What is the best Arabic embedding and tokenization models?

obadarneh99 · May 1, 2024, 8:16pm

Dears,
What is the best embedding model for Arabic Data sets, as the current answers that I get from my “chat with your website” LLM application are not correct?

I am using currently
1- “text-embedding-ada-002” as embedding model
2- pinecone as an embedding vector store with cosine similarity to get best context to answer the query
3-‘gpt-3.5-turbo-instruct’ as my model to get answer on my query and its related context

The exact problem is the following ( it is in Arabic but I will explain it in English):
I asked " in the “personal data protection law”, what is the detail of term-no Nine "
based on cosine similarity, the best first three chunks will be term-no (Nineteen 19, twenty-nine 29 , thirty-nine 39 ) and so the answer from GPT will be wrong as the total context is wrong.

based on cosine similarity score, the right chunk which is term-no 9 is the sixth chunk and I am using the answer from the first 3 chunks.

Is there a tokenizer that is Arabic oriented
is there embedding model other than ada-002 that is also Arabic oriented
if yes, what is it and how please to get its API to use it.

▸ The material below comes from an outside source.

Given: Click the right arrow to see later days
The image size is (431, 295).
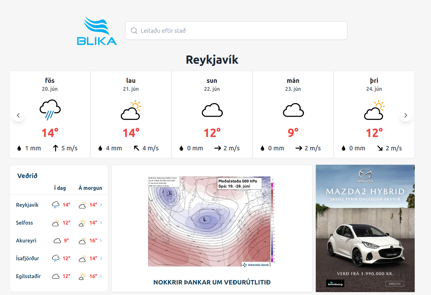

if changing the embedding/Tokenization model is not the right solution for this problem, can you propose any other solutions please.

Regards.
Omran Badarneh

ZacharyProser · May 1, 2024, 8:49pm

Hi @obadarneh99, and welcome to the Pinecone forums! Thanks for your question.

I did a little research and here’s what I found - hopefully some of this is useful to you to get unblocked:

A multilingual model for the Sentence Transformers project on Huggingface called paraphrase-multilingual-MiniLM-L12-v2
AraVec: A paper and associated GitHub repo with code described as “…a pre-trained distributed word representation (word embedding) open source project which aims to provide the Arabic NLP research community with free to use and powerful word embedding models”
An article on medium that explores fine-tuning RAG systems to improve Arabic embeddings

In addition, it would also help if you could share your relevant code, either here in the forum post or by linking to your repo if it’s open-source.

I hope this is helpful!

Best,
Zack

hazem.azim · May 12, 2024, 6:18am

For small compact implementations , Microsoft E5 is the best for Arabic . here is my recent research paper on the Topic : Semantic Embeddings for Arabic Retrieval Augmented Generation (ARAG)
However recently I am doing a project with the new Openai ada3-small and ada3-large , producing very impressive results for Arabic https://thesai.org/Publications/ViewPaper?Volume=14&Issue=11&Code=IJACSA&SerialNo=135

hazem.azim · May 12, 2024, 6:28am

However Regarding your particular problem المادة 9 I faced a similar problem. well semantic embeddings doesn’t help in this kind of search , as the numeric identity 9 is dissolved in the embedding context , so is unable to sharpen the hits , so you may find the results in later (k) hits . if this type of requests is frequent ,i.e asking for items numbers , so you either resort to a tabular structure (dataframe with separated item numbers) for SQL type of queries or use a hybrid Lexical(BM25) + semantic search to catch such queries …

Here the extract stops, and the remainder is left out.